The future of free trade agreements
New Zealand must continue to seek to increase our access to protected pastoral markets, but international trade deals come at a cost, writes economist Brian Easton
Many consider Michael Reddell, the writer of the Croaking Cassandra blog, as an eccentric provocateur. Maybe. But he is also a good economist and his judgments should be reflected upon, especially in his area of expertise in macroeconomic and monetary policy, and financial regulatory matters.
Even so, I have considerable reservations over his recent A Free Trader Critiques the CPTPP. It is doubly interesting because Reddell rightly describes himself as pro-free trade. (I am always uneasy about the term ‘free trade’, but you know what it means.) Should not a pro-free trader support a free trade deal? The correct answer is ‘not always’.
Reddell particularly cites the Australian-US FTA (AUSFTA) which is widely thought to be a bad deal for Australia. Its Prime Minister, John Howard, staked his reputation on obtaining one. The US negotiators, knowing this, offered a deal which was in their interests but for which there was little for Australia. Howard was so committed he could not politically back out.
(This is the reason I am reluctant for us to do a bilateral free trade deal with the US; we have so little leverage and were we as enthusiastic as Australia we would be screwed too.)
So an FTA need not be beneficial to both parties. For example, were we to announce we would drop all our tariffs to zero to the US in exchange for nothing we would be unlikely to benefit, although the US would. (I note Reddell thinks otherwise.)
The difficulty of getting one’s head around FTAs is that they no longer correspond to the description in the economists’ textbooks.
One difference is that they are increasingly going behind the borders – in effect moving towards the unification of market regulation between countries. There may sometimes be gains in doing this but 35 years of CER with its incremental steps in regulatory unification shows how difficult it is to do properly. Personally, I favour subsidiarity (that decisions should be left to the lowest level) over global unification. Additionally, I worry that the unification will favour the large (especially American) corporates. I am supported by some senior US economists.
There is a second major difference, of special significance to New Zealand, between FTA reality and the textbook, . Generally border tariffs among rich counties are low (which means that the gains from trade may not be significant anymore, a reason for the shifting of focus to behind the border). The most important exception, as far as New Zealand is concerned, is that many of our pastoral exports suffer border restrictions – tariffs and quota – which are much higher than manufacturing protection; some are outrageously high.
We have pursued FTAs aggressively in an attempt to improve access for our pastoral exports. Success works differently from the standard account. Typically it increases our prices without significantly changing the level of production. That would mean that GDP and productivity hardly increases, the concern of the textbooks, but effective GDP – our spending power – rises because we get better prices for our exports (i.e. the terms of trade rise).
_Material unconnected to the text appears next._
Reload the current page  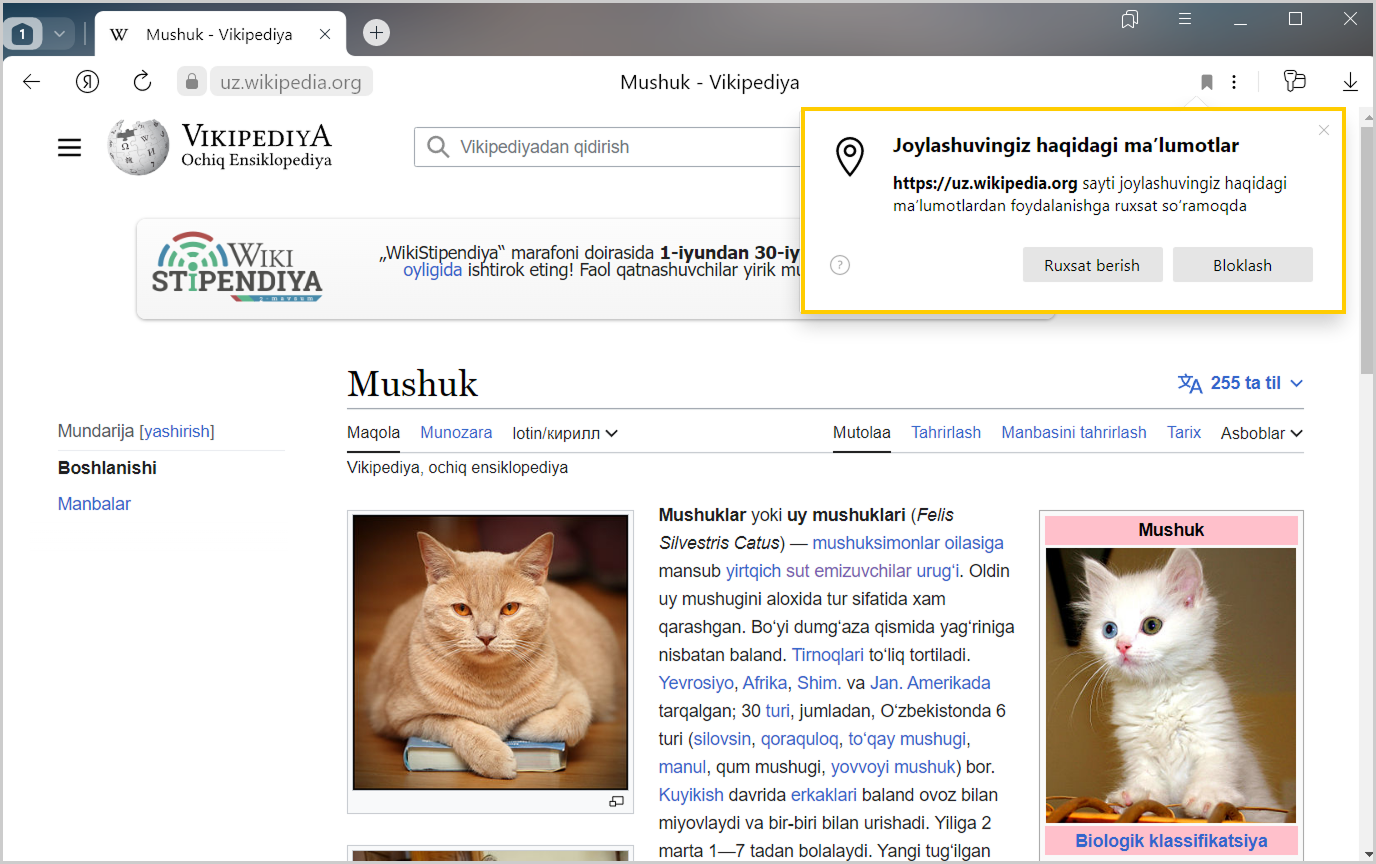pos(142,82)
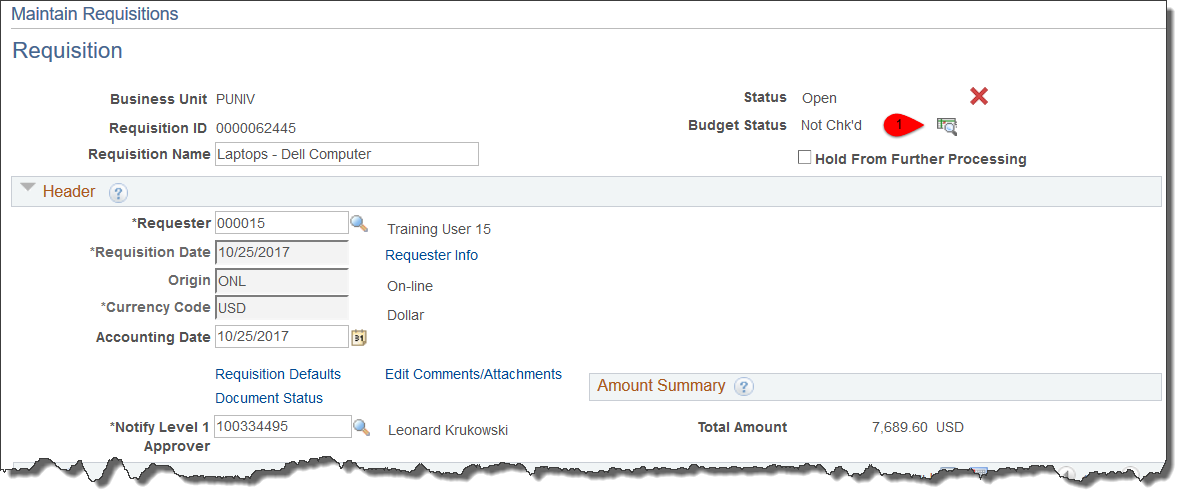This screenshot has width=1182, height=503.
Task: Click the red X cancel requisition icon
Action: pyautogui.click(x=979, y=96)
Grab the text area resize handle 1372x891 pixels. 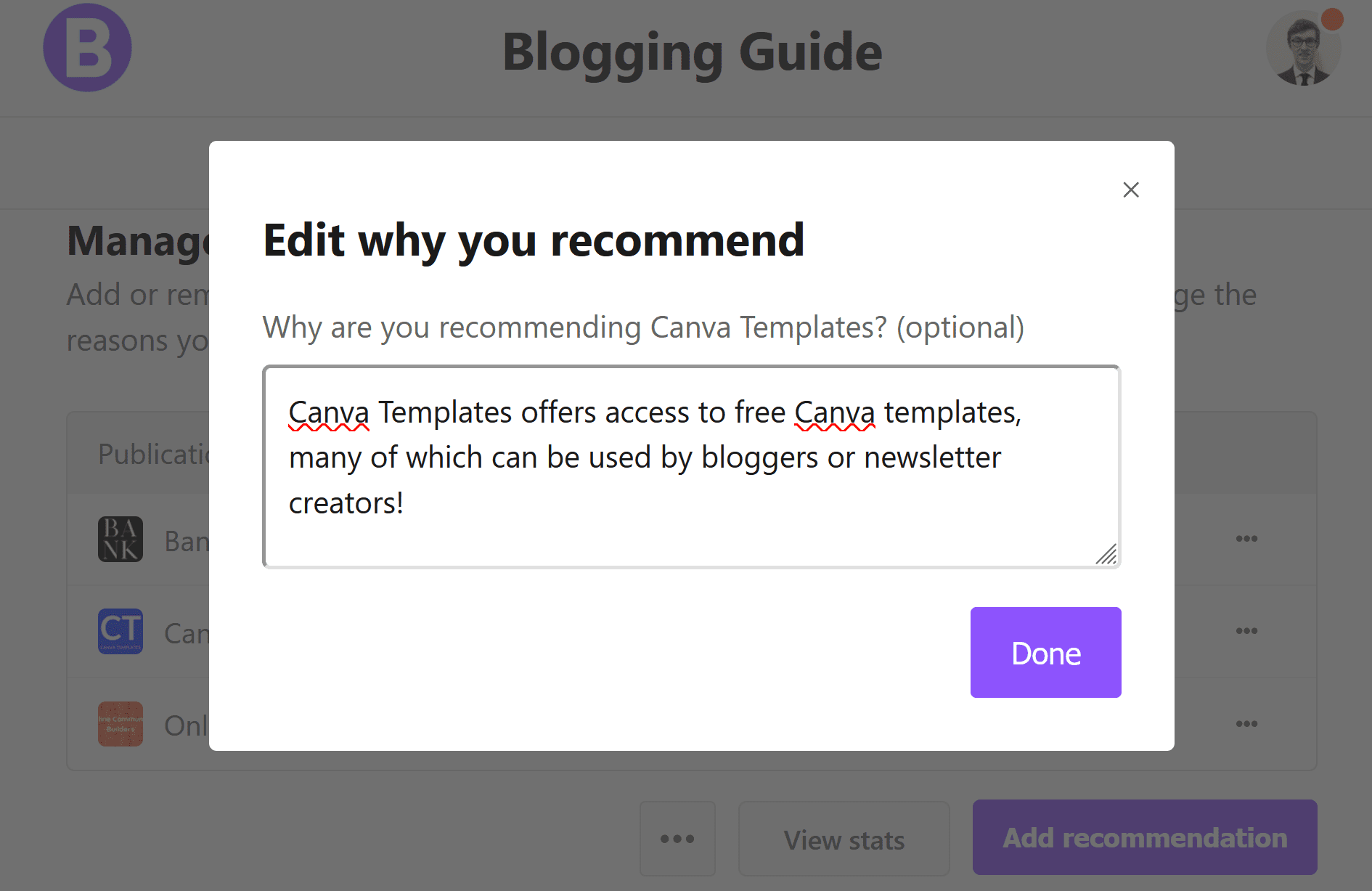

(If other countries get better access for their pastoral exports, world pastoral export prices will rise and we benefit too. Thus we benefited from the (incremental) increases that Australia got in its beef quota in AUSFTA.)
Extraordinarily, Reddell says that ‘there isn't much evidence (net) that they [the various FTAs we have agreed to] are making New Zealanders as a whole better off.’ As I have argued, an FTA is unlikely to make everyone better off in the short run. But there are overall gains.
For instance, it is not controversial to say that without the Chinese FTA the New Zealand economy and all those in it, would have suffered greatly from the Global Financial Crisis in a way that others did. (Even so we blew some of the potential benefits by allowing a speculative farmland boom; our trade negotiators were hardly to blame for this.)
More subtly, the pastoral terms of trade have been rising since the Tokyo Round of multinational trade liberalisation in the 1970s. It would be foolish to say that the rise was entirely the result of the trade rounds, but it would be as unwise to say that trade liberalisation has had no effect. TPP11 involves a small improvement in pastoral exports access; there will be another (small) boost to export prices and a small boost to effective GDP (real spending power) if we respond sensibly.
Riddell makes some other criticisms of limitations of TPP11 for which there is not space to deal with. (For an alternative view of the investor-state dispute settlement provisions, see here. It is not the ISDS which undermines our sovereignty but that we encourage overseas investment.)
But I want to finish on a wider canvas. TPP11 may be our last plurilateral FTA of such broad scope. With the multilateral Doha Round stuck in a swamp, there will be bilateral deals, such as between us and the EU, and less ambitious plurilateral deals (such as RCEP – the Regional Comprehensive Economic Partnership among 14 Asian economies and Australasia). Other countries may choose to join TPP11 (Korea is mentioned; I doubt China ever will; a brexited Britain might – presumably it is a Pacific nation because of the Pitcairn Islands). I am sceptical that the US will rejoin, despite the deal having been designed to allow this – Trump has lost its leadership role.
Whatever, New Zealand must continue to seek to increase our (and other countries’) access to protected pastoral markets. There are real gains from such a strategy, but we need to acknowledge that we will have to give up some things in return. International trade deals are like that; we will be worse off not to have them.